取り組む課題:
(A) メアジードーツに関する文章から、「プレストン・W・マッデン氏と」という語句で始まり「3/4馬身差で勝ち上がった。」で終わる部分を、一字も変えずに書き写してください。
(B) メアジードーツに関する文章で、ノベルティソング“Mairzy Doats”を1943年に発表した作曲家として名前が挙がっている人物をすべて挙げてください。

出典:
========================================================================

メアジードーツ

和名:メアジードーツ

英名:Mairzy Doates

1976年生

鹿毛

父:ノーダブル

母:アヴァランチリリー

母父:ティーヴィーラーク

米国GⅡ競走クラスの馬ながら記念すべき第1回ジャパンCを日本レコードで優勝し、日本の競馬界に激震を走らせる

競走成績:2~5歳時に米日で走り通算成績33戦12勝2着5回3着4回

誕生からデビュー前まで

プレストン・W・マッデン氏とパトリック・マッデン氏の兄弟により米国ケンタッキー州において生産され、当歳時のキーンランド11月セールにおいてニューヨーク在住の美術品業者アルノ・D・シェフラー氏により8千ドルで購入された。馬名は、米国でミルトン・ドレイク氏、アル・ホフマン氏、ジェリー・リヴィングストン氏の3名の作曲家が1943年に発表したノベルティソング(日本風に言えばコミックソング)の“Mairzy Doats”にちなんでいる。米国ミッチェル・C・プレガー調教師に預けられた。

競走生活(2・3歳時)

2歳12月にアケダクト競馬場で行われたダート6ハロンの未勝利戦でデビューしたが、勝ったシックスクラウンズ(名馬チーフズクラウンの母)から9馬身1/4差をつけられた6着に敗退し、2歳時の成績は1戦未勝利となった。

3歳時は1月に前走と同コースで行われた未勝利戦に出走して、テーブルトークの1馬身3/4差2着。1週間後に出た同コースの未勝利戦では、シャーリーザクイーンの5馬身半差2着。2月にはアケダクト競馬場ダート8ハロン70ヤードの未勝利戦に出走して、2着ベルオブザバーに3/4馬身差で勝ち上がった。

========================================================================

資料:
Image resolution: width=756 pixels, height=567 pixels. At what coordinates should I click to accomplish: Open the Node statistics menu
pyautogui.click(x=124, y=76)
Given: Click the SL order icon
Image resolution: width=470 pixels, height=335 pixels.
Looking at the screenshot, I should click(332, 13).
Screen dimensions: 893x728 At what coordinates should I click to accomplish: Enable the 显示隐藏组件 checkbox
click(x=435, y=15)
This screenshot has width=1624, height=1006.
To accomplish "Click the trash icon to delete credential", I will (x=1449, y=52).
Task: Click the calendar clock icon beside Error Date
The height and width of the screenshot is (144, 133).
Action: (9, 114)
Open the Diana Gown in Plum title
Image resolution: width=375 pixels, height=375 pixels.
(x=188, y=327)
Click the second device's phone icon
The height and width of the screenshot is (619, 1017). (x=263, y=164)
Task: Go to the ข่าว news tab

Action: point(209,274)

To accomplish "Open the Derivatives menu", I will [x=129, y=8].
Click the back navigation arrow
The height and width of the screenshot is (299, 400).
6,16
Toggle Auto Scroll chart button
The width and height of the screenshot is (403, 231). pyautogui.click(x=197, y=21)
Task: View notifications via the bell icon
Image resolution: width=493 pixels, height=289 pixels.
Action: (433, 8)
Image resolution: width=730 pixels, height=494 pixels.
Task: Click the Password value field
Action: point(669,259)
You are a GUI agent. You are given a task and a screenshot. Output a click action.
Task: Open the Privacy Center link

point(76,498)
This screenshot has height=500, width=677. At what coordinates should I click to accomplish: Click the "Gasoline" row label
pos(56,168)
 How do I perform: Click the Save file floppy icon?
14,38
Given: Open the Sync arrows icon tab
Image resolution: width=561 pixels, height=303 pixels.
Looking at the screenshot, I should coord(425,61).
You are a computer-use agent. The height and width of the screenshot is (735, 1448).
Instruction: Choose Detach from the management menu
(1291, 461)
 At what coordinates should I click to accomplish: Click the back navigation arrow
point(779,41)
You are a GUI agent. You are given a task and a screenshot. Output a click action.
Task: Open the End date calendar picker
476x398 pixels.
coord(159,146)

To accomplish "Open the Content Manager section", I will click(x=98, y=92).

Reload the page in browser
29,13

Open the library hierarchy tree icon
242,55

========================================================================

課題の解答:
(A)
プレストン・W・マッデン氏とパトリック・マッデン氏の兄弟により米国ケンタッキー州において生産され、当歳時のキーンランド11月セールにおいてニューヨーク在住の美術品業者アルノ・D・シェフラー氏により8千ドルで購入された。馬名は、米国でミルトン・ドレイク氏、アル・ホフマン氏、ジェリー・リヴィングストン氏の3名の作曲家が1943年に発表したノベルティソング(日本風に言えばコミックソング)の“Mairzy Doats”にちなんでいる。米国ミッチェル・C・プレガー調教師に預けられた。

競走生活(2・3歳時)

2歳12月にアケダクト競馬場で行われたダート6ハロンの未勝利戦でデビューしたが、勝ったシックスクラウンズ(名馬チーフズクラウンの母)から9馬身1/4差をつけられた6着に敗退し、2歳時の成績は1戦未勝利となった。

3歳時は1月に前走と同コースで行われた未勝利戦に出走して、テーブルトークの1馬身3/4差2着。1週間後に出た同コースの未勝利戦では、シャーリーザクイーンの5馬身半差2着。2月にはアケダクト競馬場ダート8ハロン70ヤードの未勝利戦に出走して、2着ベルオブザバーに3/4馬身差で勝ち上がった。

(B) ミルトン・ドレイク氏、アル・ホフマン氏、ジェリー・リヴィングストン氏